Repeat only the lines running from the beginning of the material through the line that contains "You are a computer-use".

[Start of section]

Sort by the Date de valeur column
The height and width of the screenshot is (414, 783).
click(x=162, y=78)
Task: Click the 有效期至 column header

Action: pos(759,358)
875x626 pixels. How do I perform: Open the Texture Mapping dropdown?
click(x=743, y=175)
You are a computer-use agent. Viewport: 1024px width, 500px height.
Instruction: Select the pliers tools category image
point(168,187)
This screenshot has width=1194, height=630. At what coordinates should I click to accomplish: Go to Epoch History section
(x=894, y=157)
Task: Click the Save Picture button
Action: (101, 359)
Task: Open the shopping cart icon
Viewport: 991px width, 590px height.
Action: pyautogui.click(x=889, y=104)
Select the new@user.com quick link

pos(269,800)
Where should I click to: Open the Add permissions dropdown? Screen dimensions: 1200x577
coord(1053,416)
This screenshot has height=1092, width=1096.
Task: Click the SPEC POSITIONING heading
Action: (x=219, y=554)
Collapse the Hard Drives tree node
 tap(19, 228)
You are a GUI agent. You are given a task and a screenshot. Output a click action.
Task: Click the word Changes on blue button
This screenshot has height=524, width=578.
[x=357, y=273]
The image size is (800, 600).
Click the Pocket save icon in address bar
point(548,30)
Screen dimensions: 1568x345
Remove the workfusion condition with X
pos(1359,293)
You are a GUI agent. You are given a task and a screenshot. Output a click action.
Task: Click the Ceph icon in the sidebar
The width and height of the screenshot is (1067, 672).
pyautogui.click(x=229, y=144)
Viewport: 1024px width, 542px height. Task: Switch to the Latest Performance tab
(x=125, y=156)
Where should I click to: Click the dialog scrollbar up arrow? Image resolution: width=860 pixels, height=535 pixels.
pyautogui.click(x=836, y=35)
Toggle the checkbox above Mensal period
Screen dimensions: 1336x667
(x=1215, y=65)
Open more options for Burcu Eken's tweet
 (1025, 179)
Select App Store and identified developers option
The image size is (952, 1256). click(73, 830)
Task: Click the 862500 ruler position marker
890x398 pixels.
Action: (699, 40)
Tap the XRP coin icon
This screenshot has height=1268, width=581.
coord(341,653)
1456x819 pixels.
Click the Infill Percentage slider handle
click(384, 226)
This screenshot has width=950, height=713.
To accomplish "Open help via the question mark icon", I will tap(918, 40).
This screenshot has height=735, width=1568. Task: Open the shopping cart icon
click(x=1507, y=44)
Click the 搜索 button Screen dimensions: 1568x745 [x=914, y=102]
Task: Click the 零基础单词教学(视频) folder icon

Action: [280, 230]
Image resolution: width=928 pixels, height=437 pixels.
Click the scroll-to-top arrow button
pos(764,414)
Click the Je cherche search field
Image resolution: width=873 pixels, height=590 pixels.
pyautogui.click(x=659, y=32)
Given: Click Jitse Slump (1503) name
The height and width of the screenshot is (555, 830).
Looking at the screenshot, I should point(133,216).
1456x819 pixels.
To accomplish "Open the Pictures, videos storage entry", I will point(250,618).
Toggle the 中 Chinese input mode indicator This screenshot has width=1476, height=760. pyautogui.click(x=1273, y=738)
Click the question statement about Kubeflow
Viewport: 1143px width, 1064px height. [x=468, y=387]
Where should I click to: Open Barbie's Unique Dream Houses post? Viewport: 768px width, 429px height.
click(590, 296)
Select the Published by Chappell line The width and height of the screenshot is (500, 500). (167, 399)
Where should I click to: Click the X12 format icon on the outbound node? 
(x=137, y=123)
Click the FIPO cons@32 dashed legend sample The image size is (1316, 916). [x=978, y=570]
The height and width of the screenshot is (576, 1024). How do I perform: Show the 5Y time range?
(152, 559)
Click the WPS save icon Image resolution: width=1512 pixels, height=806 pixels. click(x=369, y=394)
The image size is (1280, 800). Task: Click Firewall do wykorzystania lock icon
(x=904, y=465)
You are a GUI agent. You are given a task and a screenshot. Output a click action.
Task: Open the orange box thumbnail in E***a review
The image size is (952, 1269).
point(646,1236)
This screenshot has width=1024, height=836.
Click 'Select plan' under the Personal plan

[End of section]

*Exercise response:*
Sort by the Date de valeur column
The height and width of the screenshot is (414, 783).
click(x=162, y=78)
Task: Click the 有效期至 column header

Action: pos(759,358)
875x626 pixels. How do I perform: Open the Texture Mapping dropdown?
click(x=743, y=175)
You are a computer-use agent. Viewport: 1024px width, 500px height.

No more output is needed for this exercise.